Amid solemn music, pyrotechnics and crowds, Catholic parishioners in Guatemala resumed Saturday the processions suspended in 2020 because of the covid-19 pandemic, which has left nearly 17,000 dead in the Central American country.
“Having a processional procession go and walk our streets is like a breath of faith, regardless of the pandemic,” Josué Orozco, 44, a devotee of the image of Jesus Nazarene from the church of La Merced, in the center of the capital, the first to go out in procession for two years, told AFP.
Orozco, who protected himself from the sun with a cap and wore a mask, said that the procession “is like a cry of hope that all the people needed”.
The procession was authorized by the Ministry of Health after the establishment of sanitary protocols. The parishioners with a turn to carry on shoulders the platform where the images rest, known as processional platform, must be vaccinated against covid, in addition to wearing a mask and disinfecting with alcohol gel.
The procession could not take place last year when the image of the Patron Saint of Guatemala City, one of the most venerated in the metropolitan area, celebrated three centuries of consecration.
“That Jesus de la Merced goes out [in procession] is going to bless us a lot and I believe that having faith and bravery and courage the Guatemalan population has to move forward,” added the man, who along with other people was making a colorful sawdust carpet through which the parade was going to pass.
“We are retaking criteria related to the (Guatemalan) identity and from that also begins to build and weave this popular religiosity,” said Nicté Morales (26), dressed in a black dress, required to carry the processions.

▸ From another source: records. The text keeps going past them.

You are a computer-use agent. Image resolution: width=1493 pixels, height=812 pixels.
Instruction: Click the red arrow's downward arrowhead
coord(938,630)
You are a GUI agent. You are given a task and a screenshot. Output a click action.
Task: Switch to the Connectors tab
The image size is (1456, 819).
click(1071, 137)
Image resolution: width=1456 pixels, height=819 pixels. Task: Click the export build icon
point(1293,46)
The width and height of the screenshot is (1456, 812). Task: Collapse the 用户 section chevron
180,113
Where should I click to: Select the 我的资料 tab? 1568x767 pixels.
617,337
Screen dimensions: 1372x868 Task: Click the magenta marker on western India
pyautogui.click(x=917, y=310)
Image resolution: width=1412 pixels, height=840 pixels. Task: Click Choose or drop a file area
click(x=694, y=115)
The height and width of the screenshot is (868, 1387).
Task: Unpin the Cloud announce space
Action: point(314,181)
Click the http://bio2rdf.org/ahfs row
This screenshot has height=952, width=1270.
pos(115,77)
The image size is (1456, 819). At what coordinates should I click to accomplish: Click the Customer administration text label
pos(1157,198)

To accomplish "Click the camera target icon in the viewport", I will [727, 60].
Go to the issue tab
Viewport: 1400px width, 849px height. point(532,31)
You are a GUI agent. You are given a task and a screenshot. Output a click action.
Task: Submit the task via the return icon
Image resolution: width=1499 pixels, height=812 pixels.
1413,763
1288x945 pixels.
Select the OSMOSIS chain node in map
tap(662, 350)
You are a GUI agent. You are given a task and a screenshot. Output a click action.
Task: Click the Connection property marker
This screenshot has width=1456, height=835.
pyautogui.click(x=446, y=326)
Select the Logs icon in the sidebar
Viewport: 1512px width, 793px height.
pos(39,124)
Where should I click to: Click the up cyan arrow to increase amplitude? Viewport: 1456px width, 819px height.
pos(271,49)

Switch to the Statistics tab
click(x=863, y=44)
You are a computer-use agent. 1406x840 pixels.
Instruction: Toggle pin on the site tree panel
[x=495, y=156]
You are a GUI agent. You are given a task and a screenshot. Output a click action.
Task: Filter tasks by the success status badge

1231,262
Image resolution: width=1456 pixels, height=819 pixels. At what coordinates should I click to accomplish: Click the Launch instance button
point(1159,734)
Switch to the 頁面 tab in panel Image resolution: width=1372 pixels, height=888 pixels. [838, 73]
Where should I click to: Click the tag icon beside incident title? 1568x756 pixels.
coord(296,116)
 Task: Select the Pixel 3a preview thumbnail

Morales considered that the procession “generates a lot of emotion” to resume the Holy Week celebrations, one of the main religious traditions of Guatemala inherited from Spanish colonialism, which since 2008 are Intangible Cultural Heritage of the country.
In addition to the church of La Merced, other Catholic associations are in talks with the Ministry of Health to define their protocols for organizing processions during Holy Week (April 10-16), which are mainly attended in the center of the capital and the colonial city of Antigua (west).
In view of the crowds for this Saturday’s procession, health authorities said that “the most important thing” after the approval of the event is the “individual responsibility” to avoid contagions.
“We urge the population and the parishioners to maintain the prevention protocols (…). Health is everyone’s responsibility,” the Ministry of Health added in a statement.
With nearly 17 million inhabitants, Guatemala has 776,262 cases of covid-19 and 16,961 deaths as of Saturday, which has generated criticism of the government of President Alejandro Giammattei.